Who killed Scott and who's trying to kill her? The brother? Scott's supposed girlfriend? A construction worker who disappeared after Scott died? Scott's partner? Toni must use her intelligence to stay one step ahead, even to the point of playing dead. It was too late for her fiancée and the damaging information he discovered and left for her. Who can Tony trust before she finds it's too late for her?

This is not something totally new, but fresh enough to enjoy. There's enough suspense and clues to keep the reader guessing

Toni Matthews – Realtor. Estranged from her mother. Has a lot of friends in the business and with her husbands construction firm. Is feeling on top of the world and looking forward to a happy life until her husband dies.

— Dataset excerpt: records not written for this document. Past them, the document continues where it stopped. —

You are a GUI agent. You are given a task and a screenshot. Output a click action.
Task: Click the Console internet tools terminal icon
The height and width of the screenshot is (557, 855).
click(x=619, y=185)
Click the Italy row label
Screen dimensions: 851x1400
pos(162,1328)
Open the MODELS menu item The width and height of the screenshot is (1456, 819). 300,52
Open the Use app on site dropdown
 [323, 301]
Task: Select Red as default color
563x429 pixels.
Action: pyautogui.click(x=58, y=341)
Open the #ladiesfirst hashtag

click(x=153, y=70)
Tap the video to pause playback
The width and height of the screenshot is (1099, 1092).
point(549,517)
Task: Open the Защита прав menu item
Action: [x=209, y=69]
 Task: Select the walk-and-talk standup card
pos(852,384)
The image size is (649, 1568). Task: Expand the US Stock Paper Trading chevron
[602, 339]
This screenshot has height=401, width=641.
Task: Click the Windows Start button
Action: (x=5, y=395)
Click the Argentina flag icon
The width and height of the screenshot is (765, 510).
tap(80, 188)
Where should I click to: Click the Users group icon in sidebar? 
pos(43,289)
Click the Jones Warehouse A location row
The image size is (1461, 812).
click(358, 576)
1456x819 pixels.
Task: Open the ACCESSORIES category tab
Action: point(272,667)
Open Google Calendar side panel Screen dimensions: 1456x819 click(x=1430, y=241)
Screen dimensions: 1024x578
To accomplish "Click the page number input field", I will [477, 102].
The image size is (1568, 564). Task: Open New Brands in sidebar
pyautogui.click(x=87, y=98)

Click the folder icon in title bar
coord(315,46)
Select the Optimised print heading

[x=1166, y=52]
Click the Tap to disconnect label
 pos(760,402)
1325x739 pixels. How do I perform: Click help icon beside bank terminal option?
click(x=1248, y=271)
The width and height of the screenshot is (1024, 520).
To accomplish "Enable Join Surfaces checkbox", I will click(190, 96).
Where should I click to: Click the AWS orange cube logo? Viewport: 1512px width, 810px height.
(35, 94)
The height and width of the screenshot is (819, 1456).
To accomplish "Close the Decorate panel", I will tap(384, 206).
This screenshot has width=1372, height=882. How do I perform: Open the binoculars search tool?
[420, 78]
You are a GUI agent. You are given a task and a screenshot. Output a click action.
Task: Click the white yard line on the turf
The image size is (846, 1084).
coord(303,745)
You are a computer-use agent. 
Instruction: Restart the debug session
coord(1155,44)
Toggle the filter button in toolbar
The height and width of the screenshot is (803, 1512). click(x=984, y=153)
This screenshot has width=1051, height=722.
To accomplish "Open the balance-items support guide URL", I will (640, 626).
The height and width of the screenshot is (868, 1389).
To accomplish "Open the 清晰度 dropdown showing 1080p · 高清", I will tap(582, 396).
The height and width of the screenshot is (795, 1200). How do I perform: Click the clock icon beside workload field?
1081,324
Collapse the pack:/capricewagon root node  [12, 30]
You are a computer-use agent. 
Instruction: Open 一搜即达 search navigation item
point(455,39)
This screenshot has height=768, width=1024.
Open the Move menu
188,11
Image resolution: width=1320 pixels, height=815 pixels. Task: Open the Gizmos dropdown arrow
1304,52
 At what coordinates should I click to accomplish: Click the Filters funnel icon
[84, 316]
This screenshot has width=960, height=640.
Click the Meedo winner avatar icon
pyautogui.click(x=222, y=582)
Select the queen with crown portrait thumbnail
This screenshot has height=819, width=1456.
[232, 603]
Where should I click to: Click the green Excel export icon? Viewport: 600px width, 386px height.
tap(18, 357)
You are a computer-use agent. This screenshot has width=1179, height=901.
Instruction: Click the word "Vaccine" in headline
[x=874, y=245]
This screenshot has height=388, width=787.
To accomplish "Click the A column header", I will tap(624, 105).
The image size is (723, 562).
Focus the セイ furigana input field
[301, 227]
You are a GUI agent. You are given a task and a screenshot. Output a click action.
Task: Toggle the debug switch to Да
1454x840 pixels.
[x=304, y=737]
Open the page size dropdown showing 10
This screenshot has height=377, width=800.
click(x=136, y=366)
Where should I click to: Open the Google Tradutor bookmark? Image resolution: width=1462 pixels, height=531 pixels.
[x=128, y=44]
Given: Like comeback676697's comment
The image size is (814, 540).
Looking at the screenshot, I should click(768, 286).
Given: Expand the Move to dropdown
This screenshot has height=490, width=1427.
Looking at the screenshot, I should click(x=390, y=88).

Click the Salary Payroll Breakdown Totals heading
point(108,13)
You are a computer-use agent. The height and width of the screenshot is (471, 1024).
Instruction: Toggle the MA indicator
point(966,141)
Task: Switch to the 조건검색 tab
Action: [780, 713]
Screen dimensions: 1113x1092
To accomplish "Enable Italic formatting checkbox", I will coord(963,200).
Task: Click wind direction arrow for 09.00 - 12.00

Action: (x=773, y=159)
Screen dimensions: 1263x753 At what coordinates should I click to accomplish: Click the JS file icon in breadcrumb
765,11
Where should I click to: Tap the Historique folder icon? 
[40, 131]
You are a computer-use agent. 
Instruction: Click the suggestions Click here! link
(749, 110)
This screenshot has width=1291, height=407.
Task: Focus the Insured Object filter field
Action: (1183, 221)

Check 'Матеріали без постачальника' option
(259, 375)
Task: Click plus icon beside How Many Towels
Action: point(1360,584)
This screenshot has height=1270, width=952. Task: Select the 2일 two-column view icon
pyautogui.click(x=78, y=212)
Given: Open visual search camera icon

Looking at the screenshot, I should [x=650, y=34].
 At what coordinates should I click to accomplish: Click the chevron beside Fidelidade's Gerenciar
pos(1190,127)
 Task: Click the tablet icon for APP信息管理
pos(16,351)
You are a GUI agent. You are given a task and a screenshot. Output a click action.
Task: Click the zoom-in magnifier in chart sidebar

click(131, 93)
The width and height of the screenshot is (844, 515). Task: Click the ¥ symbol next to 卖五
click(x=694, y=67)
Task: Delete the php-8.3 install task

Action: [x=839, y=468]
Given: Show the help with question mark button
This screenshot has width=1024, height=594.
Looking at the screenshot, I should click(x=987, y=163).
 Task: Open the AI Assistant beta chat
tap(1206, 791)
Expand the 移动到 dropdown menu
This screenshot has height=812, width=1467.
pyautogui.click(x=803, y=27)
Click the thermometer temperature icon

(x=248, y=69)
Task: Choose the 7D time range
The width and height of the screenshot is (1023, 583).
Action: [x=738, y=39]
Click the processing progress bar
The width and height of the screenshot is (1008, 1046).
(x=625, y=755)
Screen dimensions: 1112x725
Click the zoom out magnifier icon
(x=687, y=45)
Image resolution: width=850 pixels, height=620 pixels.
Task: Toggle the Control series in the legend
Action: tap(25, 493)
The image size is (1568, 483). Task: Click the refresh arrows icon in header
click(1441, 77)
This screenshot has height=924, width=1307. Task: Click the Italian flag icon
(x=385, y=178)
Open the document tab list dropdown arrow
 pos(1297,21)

Brian Chadwick – Scott's brother. Reporter. Kept his distance from Scott after high school graduation because of a sister's death. Thinks Toni is only after Scott's money. Doesn't mind a bit of B&E and 'bug' work to keep track of Toni's movements.

Mark – Lawyer. In love with Toni and only wants the best for her. He hopes maybe Toni will come to love him now that Scott's dead.

Clint Shore – Scott's partner. He was the behind-the-scenes man while Scott was the promoter.

Jill Shore – Clint's wife. Part of friendly foursome with Scott, Clint, and Toni.

Fairly defined characters. The author provides enough insight into each to keep them interesting. There are good supporting characters and mystery aficionados will recognize at least one of them is guilty.

Straightforward, nothing complex, nothing exciting or deep.

Fairly clean. Some profanity, but nothing extreme. Short chapters, tight scenes. Mildly intense action. This reader didn't think the book was a 'page-turner' or a 'non-stop action, can't put it down till the end' story, but a well written mystery with enough red herrings to keep you guessing.